不带田毅是有考量的,因为唐骁觉得不管如何在京城要有自己的人,可以用来探听城里的消息,不至于出了趟门回来的时候两眼一抹黑,还有就是,留下田毅在千户所也为了恶心下王朗那个老小子。
其实瓦刺离京城并不远,永乐靖难之后,把都城从金陵(南京)迁到了北平,已经很靠近蒙古和大明的国境线了。大明的九大边镇,宣府、大同和蓟州等等,基本上就围绕在京师周围数百里之遥,出京师往东过蓟州和承平府便已到了山海关,出了关便是朵颜三卫的势力范围,再往北,就是瓦刺的常驻之地了。
与敌人的距离如此之近,却固执的将国都立在此地,这便是历史上最为人称道的“天子守国门”,这跟后世被那些无耻文人吹嘘的辫子戏不一样,而是实实在在的用大明朝十三代君臣骨子里的执拗顽固,宁折不弯的倔脾气坚持出来的事实。

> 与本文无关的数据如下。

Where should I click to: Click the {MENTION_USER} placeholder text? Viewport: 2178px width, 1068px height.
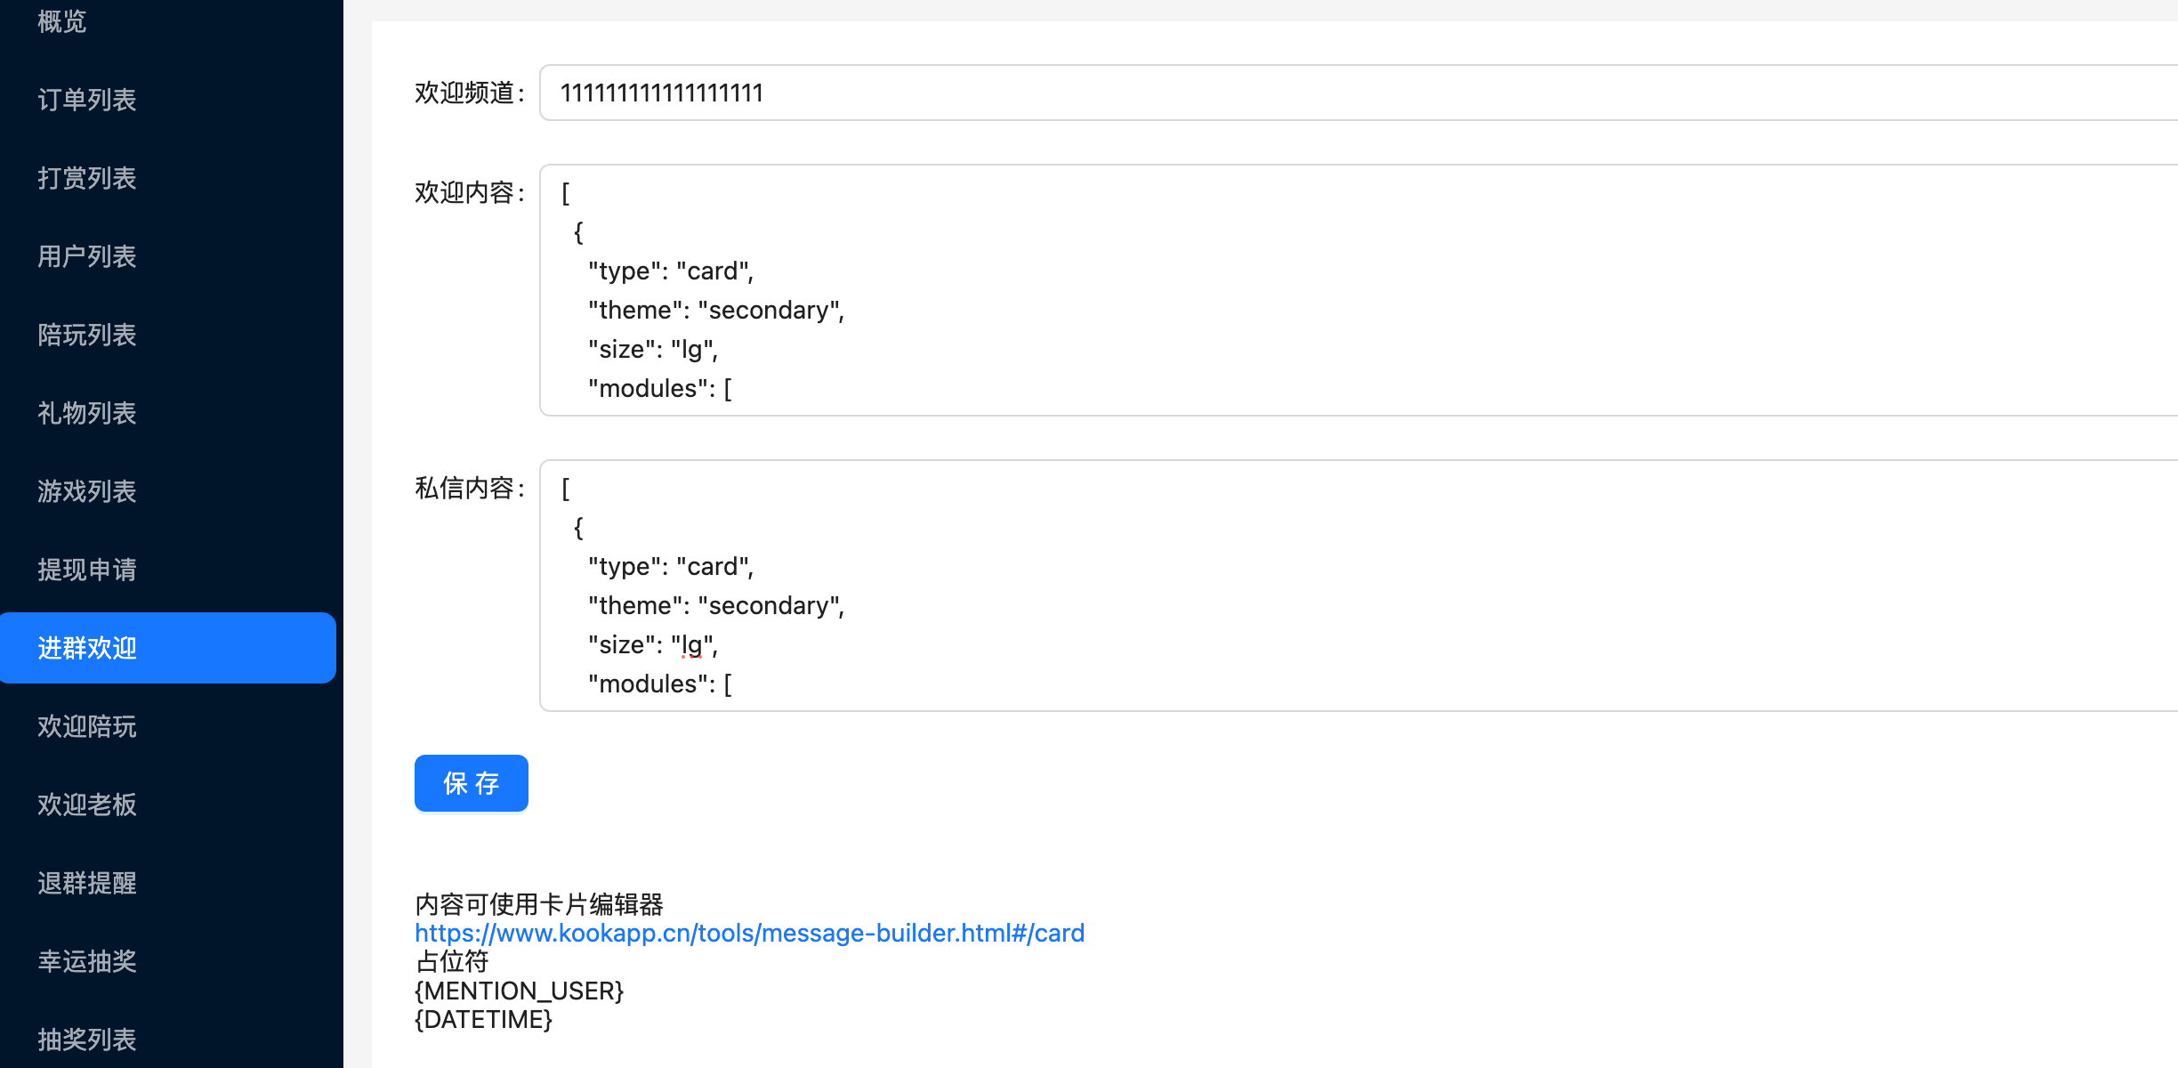(x=519, y=991)
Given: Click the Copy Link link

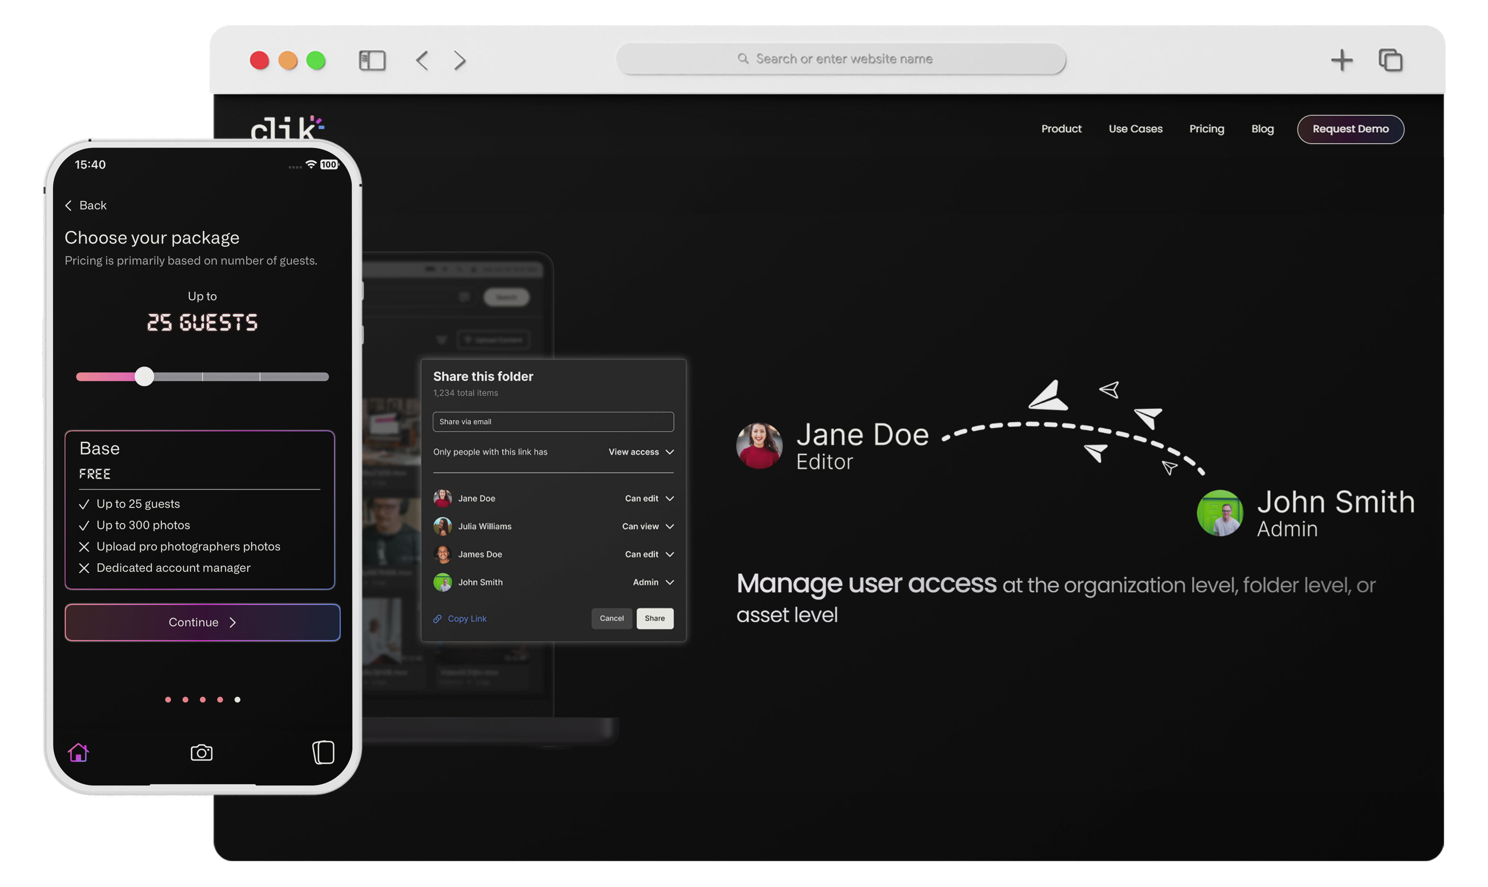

在与敌人咫尺之遥的国都里,几乎睡醒的人们每天清早就能闻到敌人身上的那股羊膻味,历代的明朝帝王守了他两百多年,直到灭亡的那一刻,执拗刚烈的崇祯皇帝明思宗朱由检,最后的选择也不是南渡或者迁都,而是吊死在煤山上,吊死在这片祖宗的基业上,用一样十分决然的方式给三百年的大明江山划上了一个完美或者说凄美的句号,此之谓“君王死社稷。”(作者按:这也是本人为什么十分喜欢明朝的原因之一,在五千年的历史长河中,独一无二,别无分店。)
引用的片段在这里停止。